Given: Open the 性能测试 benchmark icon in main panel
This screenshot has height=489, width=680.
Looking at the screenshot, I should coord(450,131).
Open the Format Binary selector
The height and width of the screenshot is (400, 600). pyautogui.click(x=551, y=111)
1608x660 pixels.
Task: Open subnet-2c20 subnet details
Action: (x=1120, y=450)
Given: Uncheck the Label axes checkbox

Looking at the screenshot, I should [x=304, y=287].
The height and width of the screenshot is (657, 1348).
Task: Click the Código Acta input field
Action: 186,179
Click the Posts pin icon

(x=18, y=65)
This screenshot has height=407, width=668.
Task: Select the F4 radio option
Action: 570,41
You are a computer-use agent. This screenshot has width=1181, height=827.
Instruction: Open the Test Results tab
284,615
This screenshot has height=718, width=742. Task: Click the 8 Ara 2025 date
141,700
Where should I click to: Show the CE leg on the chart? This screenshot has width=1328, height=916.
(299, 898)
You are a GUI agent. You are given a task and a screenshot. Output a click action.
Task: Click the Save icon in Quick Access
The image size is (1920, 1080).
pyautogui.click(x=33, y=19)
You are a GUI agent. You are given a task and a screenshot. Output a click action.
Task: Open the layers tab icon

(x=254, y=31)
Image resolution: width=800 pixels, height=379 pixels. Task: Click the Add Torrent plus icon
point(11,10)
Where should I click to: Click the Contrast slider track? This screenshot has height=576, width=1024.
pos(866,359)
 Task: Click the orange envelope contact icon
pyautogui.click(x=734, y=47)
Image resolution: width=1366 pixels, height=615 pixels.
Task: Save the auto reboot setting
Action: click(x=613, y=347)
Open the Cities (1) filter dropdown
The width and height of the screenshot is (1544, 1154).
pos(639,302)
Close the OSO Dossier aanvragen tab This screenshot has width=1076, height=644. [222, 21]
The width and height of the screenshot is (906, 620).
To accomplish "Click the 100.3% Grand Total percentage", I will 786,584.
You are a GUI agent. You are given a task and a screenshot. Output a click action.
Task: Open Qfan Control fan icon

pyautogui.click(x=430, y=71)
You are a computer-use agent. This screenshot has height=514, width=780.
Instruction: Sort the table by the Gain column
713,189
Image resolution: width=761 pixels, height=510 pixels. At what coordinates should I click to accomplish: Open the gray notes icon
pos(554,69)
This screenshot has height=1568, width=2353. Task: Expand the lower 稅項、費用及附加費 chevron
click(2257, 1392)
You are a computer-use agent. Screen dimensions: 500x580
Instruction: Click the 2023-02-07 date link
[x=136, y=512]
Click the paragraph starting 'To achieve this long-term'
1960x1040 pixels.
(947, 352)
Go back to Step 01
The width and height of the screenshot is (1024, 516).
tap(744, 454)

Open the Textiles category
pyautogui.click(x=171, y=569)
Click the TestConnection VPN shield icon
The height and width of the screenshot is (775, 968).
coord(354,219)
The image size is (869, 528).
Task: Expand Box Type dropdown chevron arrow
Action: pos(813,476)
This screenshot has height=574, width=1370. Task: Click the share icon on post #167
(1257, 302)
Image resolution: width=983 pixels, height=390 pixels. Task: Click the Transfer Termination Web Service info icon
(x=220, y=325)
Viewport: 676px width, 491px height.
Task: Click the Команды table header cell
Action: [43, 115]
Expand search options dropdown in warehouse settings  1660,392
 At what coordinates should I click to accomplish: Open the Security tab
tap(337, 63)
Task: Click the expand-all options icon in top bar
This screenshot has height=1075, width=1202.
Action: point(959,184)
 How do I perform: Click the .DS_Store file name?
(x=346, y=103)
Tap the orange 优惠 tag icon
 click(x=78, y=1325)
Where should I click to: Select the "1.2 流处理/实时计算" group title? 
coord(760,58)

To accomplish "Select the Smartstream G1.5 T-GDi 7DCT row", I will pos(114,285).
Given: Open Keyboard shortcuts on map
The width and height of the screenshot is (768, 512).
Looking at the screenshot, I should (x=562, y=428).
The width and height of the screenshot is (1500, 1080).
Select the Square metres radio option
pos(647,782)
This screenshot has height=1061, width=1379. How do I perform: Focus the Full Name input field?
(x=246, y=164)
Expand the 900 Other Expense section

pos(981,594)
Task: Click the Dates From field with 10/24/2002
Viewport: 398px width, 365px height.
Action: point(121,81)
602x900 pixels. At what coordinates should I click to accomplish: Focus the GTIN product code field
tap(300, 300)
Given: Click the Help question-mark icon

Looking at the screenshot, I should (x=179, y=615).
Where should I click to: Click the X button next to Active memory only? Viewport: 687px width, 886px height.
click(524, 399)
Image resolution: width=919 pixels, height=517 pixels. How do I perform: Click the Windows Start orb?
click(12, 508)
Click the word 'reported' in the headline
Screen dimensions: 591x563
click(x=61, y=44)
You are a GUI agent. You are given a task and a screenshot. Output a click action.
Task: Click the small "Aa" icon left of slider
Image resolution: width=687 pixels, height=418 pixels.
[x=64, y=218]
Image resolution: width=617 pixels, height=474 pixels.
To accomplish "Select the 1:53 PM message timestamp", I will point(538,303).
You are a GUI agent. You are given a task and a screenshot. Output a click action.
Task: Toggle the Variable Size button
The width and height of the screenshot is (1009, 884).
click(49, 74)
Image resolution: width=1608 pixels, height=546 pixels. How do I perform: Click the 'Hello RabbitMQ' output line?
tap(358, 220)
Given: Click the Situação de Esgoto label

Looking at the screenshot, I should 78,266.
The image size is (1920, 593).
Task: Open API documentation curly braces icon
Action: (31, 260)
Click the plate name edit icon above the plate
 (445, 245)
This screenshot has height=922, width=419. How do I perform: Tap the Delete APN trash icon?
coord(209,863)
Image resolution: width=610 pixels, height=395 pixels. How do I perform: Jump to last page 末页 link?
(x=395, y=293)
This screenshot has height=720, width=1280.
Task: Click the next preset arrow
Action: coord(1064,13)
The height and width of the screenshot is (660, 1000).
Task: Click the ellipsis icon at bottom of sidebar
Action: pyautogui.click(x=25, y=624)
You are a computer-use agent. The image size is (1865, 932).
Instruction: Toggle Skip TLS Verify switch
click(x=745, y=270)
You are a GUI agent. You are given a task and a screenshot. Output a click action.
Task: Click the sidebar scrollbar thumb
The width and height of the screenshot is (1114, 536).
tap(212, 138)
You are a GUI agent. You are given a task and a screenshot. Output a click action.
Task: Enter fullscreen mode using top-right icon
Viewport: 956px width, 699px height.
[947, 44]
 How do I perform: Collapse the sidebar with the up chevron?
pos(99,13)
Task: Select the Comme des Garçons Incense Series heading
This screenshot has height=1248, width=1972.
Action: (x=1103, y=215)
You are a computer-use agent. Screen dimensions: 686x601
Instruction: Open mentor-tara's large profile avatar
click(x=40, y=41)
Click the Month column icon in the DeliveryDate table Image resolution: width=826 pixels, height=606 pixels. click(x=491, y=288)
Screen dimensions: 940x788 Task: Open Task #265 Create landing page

- - -

Copy down every line of the material above that includes the string "computer".

You are a computer-use agent. This screenshot has width=1181, height=827.
You are a computer-use agent. This screenshot has height=514, width=780.
You are a computer-use agent. Screen dimensions: 500x580
You are a computer-use agent. The image size is (1865, 932).
You are a computer-use agent. Screen dimensions: 686x601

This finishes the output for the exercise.